Lo importante es que el acuerdo sea claro, viable y pensado para el día a día. Un pacto ambiguo suele generar más problemas que soluciones, especialmente en situaciones de separación y mascotas cuando ya existe conflicto personal entre las partes.
Qué se valora cuando no hay acuerdo
Si no hay entendimiento y se discute esta cuestión en el procedimiento de separación o divorcio, habrá que valorar las circunstancias concretas. El bienestar del animal no equivale automáticamente al interés exclusivo de una de las partes, ni basta con afirmar un mayor vínculo afectivo sin apoyo objetivo.
Entre los criterios prácticos que pueden tenerse en cuenta están:
- quién se ha ocupado habitualmente del animal;
- la disponibilidad real para atenderlo a diario;
- la vivienda y si resulta adecuada para sus rutinas y necesidades;
- la relación del animal con hijos menores, si los hay;
- la capacidad de asumir gastos ordinarios y extraordinarios;
- las rutinas previas, desplazamientos, horarios y estabilidad;
- la documentación que permita acreditar cuidados y convivencia.
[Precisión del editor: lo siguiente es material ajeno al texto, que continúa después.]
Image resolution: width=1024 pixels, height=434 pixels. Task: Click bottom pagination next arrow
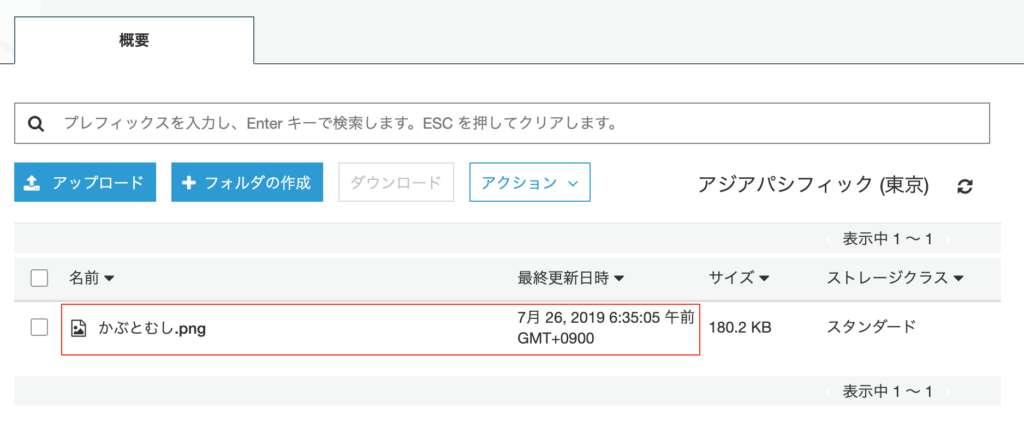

También conviene tener presente que una solución inicialmente razonable puede dejar de serlo si cambian las circunstancias. Por eso, en materia de cuidados de mascotas tras separación, la viabilidad práctica del régimen es casi tan importante como su formulación teórica.
Cómo conviene documentar los gastos, cuidados y la convivencia
En caso de desacuerdo, la prueba puede resultar decisiva. Por eso, antes y durante la ruptura conviene conservar documentación útil y ordenada.
- Facturas veterinarias, de alimentación, medicación o peluquería.
- Cartilla, microchip, seguro y datos identificativos del animal.
- Justificantes de pago y de citas médicas o tratamientos.
- Mensajes o correos que reflejen quién lo atiende habitualmente.
- Pruebas de paseos, recogidas, estancias o cuidados cotidianos.
No se trata de reunir pruebas por desconfianza, sino de poder acreditar hechos relevantes si más adelante surgen discrepancias sobre la custodia de mascotas en el divorcio, los gastos o la convivencia efectiva.
Errores frecuentes y cuándo pedir asesoramiento
Uno de los errores más comunes es pensar que basta con que el animal esté a nombre de una sola persona. Ese dato puede ser relevante, pero no agota el análisis jurídico. Otro fallo habitual es cerrar acuerdos verbales poco precisos sobre tiempos, vacaciones o gastos extraordinarios, que después resultan difíciles de cumplir.
También conviene evitar enfoques rígidos. No siempre la mejor solución será alternar periodos iguales, ni siempre residir con quien pagó inicialmente la compra o adopción. Habrá que valorar el conjunto de circunstancias con prudencia y sentido práctico.
Si hay desacuerdo, si existen hijos menores vinculados al animal, si uno de los dos asume la mayoría de los cuidados o si se prevé conflicto por gastos y convivencia, pedir asesoramiento jurídico cuanto antes suele ayudar a ordenar la situación y a plantear una solución realista.
En resumen, con mascotas al divorciarse la ley española permite regular medidas concretas sobre el animal de compañía, pero su contenido dependerá del caso y de la prueba disponible. Un buen siguiente paso suele ser revisar la documentación, definir una propuesta viable y consultar si conviene incorporarla al acuerdo o solicitar que se valore formalmente.